Supportive investors also point to the margin quality mix, with aftermarket’s $116.00 million last quarter offering protective gross margin attributes. When combined with continuing OEM program deliveries, this dual-engine model can insulate against episodic volume shifts. If gross margin holds near the 20.62% baseline and net margin remains in the high single digits, the stock could re-rate modestly on evidence of durable conversion and capital return capacity once quarterly cash generation is visible.

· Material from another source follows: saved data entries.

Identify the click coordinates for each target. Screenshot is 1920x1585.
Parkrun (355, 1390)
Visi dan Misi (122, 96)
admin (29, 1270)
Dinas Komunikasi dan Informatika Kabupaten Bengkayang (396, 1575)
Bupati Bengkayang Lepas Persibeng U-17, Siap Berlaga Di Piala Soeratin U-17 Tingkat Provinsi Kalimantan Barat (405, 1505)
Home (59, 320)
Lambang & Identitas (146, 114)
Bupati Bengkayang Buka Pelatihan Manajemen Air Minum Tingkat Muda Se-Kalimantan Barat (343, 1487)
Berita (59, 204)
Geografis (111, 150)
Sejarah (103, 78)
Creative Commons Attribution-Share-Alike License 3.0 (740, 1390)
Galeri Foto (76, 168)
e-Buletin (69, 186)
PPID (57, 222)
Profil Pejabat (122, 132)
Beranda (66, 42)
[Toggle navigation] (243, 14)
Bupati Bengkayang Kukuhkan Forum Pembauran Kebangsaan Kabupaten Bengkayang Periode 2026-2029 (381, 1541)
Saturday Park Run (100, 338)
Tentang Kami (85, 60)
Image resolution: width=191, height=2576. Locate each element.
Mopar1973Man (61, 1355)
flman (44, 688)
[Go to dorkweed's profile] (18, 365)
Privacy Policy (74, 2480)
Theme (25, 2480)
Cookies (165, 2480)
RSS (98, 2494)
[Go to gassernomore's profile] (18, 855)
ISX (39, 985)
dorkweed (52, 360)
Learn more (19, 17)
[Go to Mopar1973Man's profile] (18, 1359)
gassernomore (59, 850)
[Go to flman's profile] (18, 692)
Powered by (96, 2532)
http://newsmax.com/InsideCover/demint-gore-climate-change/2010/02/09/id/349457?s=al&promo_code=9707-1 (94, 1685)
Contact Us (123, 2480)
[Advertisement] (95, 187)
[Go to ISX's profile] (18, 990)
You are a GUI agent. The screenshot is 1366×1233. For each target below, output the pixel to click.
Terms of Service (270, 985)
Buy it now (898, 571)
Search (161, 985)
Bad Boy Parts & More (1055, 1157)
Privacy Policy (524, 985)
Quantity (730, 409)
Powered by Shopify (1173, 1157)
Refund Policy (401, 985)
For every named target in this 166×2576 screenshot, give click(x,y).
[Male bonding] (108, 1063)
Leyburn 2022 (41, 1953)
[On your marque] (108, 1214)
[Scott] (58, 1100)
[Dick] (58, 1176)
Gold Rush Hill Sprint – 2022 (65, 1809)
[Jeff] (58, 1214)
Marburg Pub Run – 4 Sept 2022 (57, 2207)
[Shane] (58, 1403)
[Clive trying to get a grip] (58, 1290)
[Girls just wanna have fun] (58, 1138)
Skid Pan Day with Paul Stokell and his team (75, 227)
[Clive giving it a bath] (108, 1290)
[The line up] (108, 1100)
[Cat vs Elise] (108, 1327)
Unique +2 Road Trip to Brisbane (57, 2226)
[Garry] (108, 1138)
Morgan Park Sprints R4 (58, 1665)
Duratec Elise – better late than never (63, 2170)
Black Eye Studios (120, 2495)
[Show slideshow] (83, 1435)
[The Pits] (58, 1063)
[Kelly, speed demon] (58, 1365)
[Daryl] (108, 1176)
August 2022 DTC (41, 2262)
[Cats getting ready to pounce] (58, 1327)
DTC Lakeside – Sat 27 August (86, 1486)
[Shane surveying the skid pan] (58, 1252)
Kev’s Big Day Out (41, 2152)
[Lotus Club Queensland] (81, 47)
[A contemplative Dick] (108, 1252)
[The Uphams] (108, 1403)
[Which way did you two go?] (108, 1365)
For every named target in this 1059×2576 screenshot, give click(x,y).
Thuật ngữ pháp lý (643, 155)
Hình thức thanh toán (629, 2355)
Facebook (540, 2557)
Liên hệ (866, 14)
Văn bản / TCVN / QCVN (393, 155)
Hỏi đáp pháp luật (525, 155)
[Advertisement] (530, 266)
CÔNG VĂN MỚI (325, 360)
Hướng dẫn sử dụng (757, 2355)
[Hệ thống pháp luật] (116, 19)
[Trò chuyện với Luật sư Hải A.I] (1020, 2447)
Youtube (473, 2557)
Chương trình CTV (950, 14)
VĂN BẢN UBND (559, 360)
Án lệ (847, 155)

In our assessment of the majority view, the crux of optimism is less about aggressive top-line acceleration and more about dependable profitability and cash generation. The EBIT estimate of $126.50 million indicates scope for operating leverage and cost control to remain in place. If EPS lands near $0.36 with healthy free cash flow conversion signaled in management remarks, the investment case can remain intact with upside optionality to incremental volume or pricing. Coupled with indications of steady institutional engagement and no visible negative rating moves in the period, this frames a constructive skew into the print.